▶ [VORLIEGENDER TEXT]:
──────────
Beelitz. In ihrer Klasse ist sie die älteste Schülerin. Mit 44 Jahren sitzt Ireen Schick als gestandene Frau mit kaufmännischer Berufserfahrung und Mutter zweier erwachsener Kinder in der Fachschule für Sozialwesen in Potsdam-Hermannswerder noch einmal auf der Schulbank. Nach der dreijährigen Teilzeitausbildung, wie sich das Modell mit wöchentlich zwei Unterrichtstagen in der Schule und drei Tagen in einer Praxis-Einrichtung nennt, möchte sie den Abschluss einer Staatlich geprüften Erzieherin in der Tasche haben.
Ein Problem mit dem Alter hat sie nicht. Weder der Geräuschpegel und der körperliche Einsatz bei den Lütten in der Kita am Park in der Virchowstraße noch die jüngeren Mitschüler seien belastend. „Aber 9 Stunden mit Maske in der Schule – das ist sehr anstrengend“, sagt die Frau, deren lächelnden Mund man überhaupt nicht hinter einer Maske versteckt wissen will. „Wir sind eine toll gemischte Klasse. Die Jüngste ist erst 18, es gibt aber auch noch 30- und 40-Jährige. Jeder Schüler profitiert von den Sicht- und Handlungsweisen des anderen“, berichtet die Salzbrunnerin.
Erst wenige Monate ist es her, dass sie ihren ersten Arbeitstag bei den Kindern ab drei Jahren erlebt, „abgewartet“ hat. Aber von den Beelitzer Kita-Kollegen sei sie „ganz lieb aufgenommen“ worden und Kinder empfingen sie gleich mit einem Kompliment:
„Du hast aber schöne rote Haare“.
Als der erste Arbeitstag damit endete, dass Knirpse Ireen Schick mit der Frage „Kommst du morgen aber wieder?“ verabschiedeten, war für die frischgebackene Auszubildende klar:
„Der eingeschlagene Weg ist der richtige und hat eine besondere Bedeutung in der eigenen Stadt.“
Dabei hegte sie schon lange den Wunsch, im pädagogisch-erzieherischen Bereich zu arbeiten. „Vielleicht hatte ich nie so den Mut gefunden“, meint sie rückblickend.
Doch dann waren die Tochter und der Sohn aus dem Haus und bestärkten sie darin, sich das Neue zuzutrauen. So, wie es immer auch schon ihre eigene Mutter getan hatte. Heidi Siebert war selbst jahrzehntelang Erzieherin in Buchholz und Beelitz. „Mach das doch“, habe sie oft zu ihrer Tochter gesagt. Dann kam der Schicksalsschlag. Viel zu früh musste sich Ireen Schick im Sommer 2019 von ihrer geliebten Mutter verabschieden. „Sie war mein absolutes Vorbild und in mir steckt das Grundwesen meiner Mutter“, erzählt die 44-Jährige mit Zuversicht, aber auch mit Stolz.
──────────
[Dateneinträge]
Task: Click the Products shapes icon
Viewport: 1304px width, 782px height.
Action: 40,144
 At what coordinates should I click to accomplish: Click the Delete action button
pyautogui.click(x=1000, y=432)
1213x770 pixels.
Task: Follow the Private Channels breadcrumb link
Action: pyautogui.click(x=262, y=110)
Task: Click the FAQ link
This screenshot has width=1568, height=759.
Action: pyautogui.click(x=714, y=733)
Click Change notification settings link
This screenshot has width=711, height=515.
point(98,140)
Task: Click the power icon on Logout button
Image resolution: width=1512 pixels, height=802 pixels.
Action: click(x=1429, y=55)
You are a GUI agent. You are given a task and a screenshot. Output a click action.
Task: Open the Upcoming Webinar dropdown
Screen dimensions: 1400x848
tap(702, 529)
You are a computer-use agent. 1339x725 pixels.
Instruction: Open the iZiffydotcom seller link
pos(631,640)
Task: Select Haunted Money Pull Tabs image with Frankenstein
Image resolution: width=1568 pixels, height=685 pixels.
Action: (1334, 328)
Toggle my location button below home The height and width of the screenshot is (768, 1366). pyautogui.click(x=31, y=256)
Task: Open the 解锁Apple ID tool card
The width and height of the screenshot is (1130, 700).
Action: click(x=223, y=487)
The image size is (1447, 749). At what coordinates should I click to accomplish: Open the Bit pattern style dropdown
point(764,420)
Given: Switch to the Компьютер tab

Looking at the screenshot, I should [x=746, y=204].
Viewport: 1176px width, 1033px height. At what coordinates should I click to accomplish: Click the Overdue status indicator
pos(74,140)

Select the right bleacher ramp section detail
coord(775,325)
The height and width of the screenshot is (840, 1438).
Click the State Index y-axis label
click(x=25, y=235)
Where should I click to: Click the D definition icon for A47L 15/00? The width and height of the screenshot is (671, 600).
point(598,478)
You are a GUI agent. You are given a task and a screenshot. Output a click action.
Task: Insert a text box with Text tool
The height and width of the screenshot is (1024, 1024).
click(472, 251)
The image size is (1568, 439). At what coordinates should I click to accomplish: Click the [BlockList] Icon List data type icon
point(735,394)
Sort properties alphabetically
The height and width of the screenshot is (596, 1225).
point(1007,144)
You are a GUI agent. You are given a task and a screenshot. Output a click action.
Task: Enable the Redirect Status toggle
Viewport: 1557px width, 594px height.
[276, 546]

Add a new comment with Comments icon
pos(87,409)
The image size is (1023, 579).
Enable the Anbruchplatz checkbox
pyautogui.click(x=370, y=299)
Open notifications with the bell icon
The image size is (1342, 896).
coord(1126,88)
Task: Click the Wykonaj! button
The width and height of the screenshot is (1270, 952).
──────────
▶ [MATERIAL ERKUNDEN]:
A – Fasse im Text über Ireen Schick den Absatz, der mit „Doch dann waren die Tochter“ beginnt, kürzer zusammen und behalte dabei seine wichtigsten Fakten bei.
B – Führe den Text über Ireen Schick nach seinem letzten Satz weiter.

▶ [ERGEBNISSE JE AUFGABE]:
A – Als Tochter und Sohn aus dem Haus waren, bestärkten sie Ireen Schick darin, sich das Neue zuzutrauen. Das hatte auch ihre Mutter Heidi Siebert immer getan. Sie war jahrzehntelang Erzieherin in Buchholz und Beelitz und sagte oft: „Mach das doch.“ Im Sommer 2019 musste sich Ireen Schick viel zu früh von ihr verabschieden. Die Mutter war ihr absolutes Vorbild, und ihr Grundwesen steckt in der Tochter.

B –
Antje Lempke vom Fachbereich Jugend und Soziales findet es „immer generell spannend, wenn sich jemand seine Träume erfüllen will“ und es sei „bemerkenswert“, dafür aus dem gestandenen Berufsleben zu wechseln. Ireen Schick gehört derzeit zu den 15 Auszubildenden in allen drei Lehrjahren, die in den Beelitzer Kitas unterwegs sind. Und sie gehört zu dem guten Drittel aller Azubis, die einst selbst Kita-Kind in Beelitz waren. „Der Erziehernachwuchs macht uns keine Sorgen“, sagt Antje Lempke. Man sei zufrieden mit der Anzahl und schätze, was die Azubis aus der Schule mitbringen, womit sich auch das angestammte Kita-Personal auseinandersetzen kann. Diskussionen und Selbstreflexion seien „doch immer reizvoll“.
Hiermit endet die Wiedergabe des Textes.